Честное слово, на мгновение я поверила, что это пресмыкающееся, которое согласно своей принадлежности к рептилиям должно ползать, обладает такой силой, что может на доли секунды, а возможно, и на несколько минут полностью преодолеть гравитацию и воспарить над землей, словно йог в автогипнотическом трансе, и подняться еще выше, до круглых шаровидных ламп на потолке этого зала-кала, пролететь сквозь потолок, мимо облаков, мимо Солнца, мимо Луны, прочь из атмосферы, пока не доберется до того пространства, где никакой силы тяжести нет, и будет блуждать по Вселенной в виде созвездия Змеи — знака зодиака, видимого только людям, во Вселенной рожденным.
Голос Бизальцки опустил нас с этих звездных небес на землю.
«Все, достаточно, достаточно», — прокричал он своим обычным пронзительным, стеклянно-стаканным голосом. Едва успело это «достаточно» дойти до моих сопротивляющихся внешним шумам барабанных перепонок, как Бизальцки с вороватой ловкостью протянул свои цепкие пальцы к анаконде, за несколько мгновений до того, когда она, казалось, должна была оторваться от моего тела, и тогда псевдоакробатические прыжки Бизальцки позволили бы ему ухватить лишь ее узкую длинную тень.
Мне стало грустно, хотя я испытывала и облегчение.

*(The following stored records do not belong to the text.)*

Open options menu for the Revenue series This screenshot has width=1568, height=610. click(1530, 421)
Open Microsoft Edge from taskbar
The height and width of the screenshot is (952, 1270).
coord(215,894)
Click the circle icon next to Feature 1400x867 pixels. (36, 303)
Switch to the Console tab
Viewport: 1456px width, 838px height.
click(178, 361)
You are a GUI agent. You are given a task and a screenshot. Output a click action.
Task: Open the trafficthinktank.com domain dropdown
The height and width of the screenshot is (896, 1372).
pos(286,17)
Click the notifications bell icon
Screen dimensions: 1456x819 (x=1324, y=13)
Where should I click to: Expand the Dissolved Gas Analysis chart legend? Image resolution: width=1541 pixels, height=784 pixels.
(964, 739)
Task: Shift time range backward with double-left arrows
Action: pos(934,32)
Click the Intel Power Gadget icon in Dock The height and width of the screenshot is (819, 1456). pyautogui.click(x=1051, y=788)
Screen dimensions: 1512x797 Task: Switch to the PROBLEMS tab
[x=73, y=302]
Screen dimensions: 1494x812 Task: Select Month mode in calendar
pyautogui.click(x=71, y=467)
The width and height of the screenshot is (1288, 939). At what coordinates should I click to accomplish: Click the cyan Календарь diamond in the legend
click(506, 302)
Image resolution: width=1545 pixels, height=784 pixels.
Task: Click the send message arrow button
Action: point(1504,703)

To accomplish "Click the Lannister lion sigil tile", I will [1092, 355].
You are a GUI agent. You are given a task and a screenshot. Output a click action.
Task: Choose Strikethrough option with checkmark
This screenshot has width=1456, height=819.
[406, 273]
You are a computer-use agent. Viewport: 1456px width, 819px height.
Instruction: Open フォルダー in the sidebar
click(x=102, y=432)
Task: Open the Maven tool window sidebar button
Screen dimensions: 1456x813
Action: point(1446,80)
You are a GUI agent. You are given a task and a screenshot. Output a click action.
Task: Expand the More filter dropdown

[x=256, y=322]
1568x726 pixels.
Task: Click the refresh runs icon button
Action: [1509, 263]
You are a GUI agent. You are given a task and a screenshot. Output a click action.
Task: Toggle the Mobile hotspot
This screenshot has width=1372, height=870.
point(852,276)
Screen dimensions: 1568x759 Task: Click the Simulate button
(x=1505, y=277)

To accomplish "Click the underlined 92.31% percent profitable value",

Конечно, Бизальцки меня освободил, но слишком рано и вовсе не от того, от чего надо было. Опустив глаза, не слыша обращенных ко мне одной восхищенных возгласов, не слыша ликующего свиста, я брела, совершенно оглушенная падением из межзвездного пространства назад на землю, неся в душе оттиск змеиных чешуек, назад к своему месту в середине третьего ряда, мимо пятнадцати или двадцати школьников, которые поочередно вскакивали, стараясь не мешать мне, пока я шла мимо них.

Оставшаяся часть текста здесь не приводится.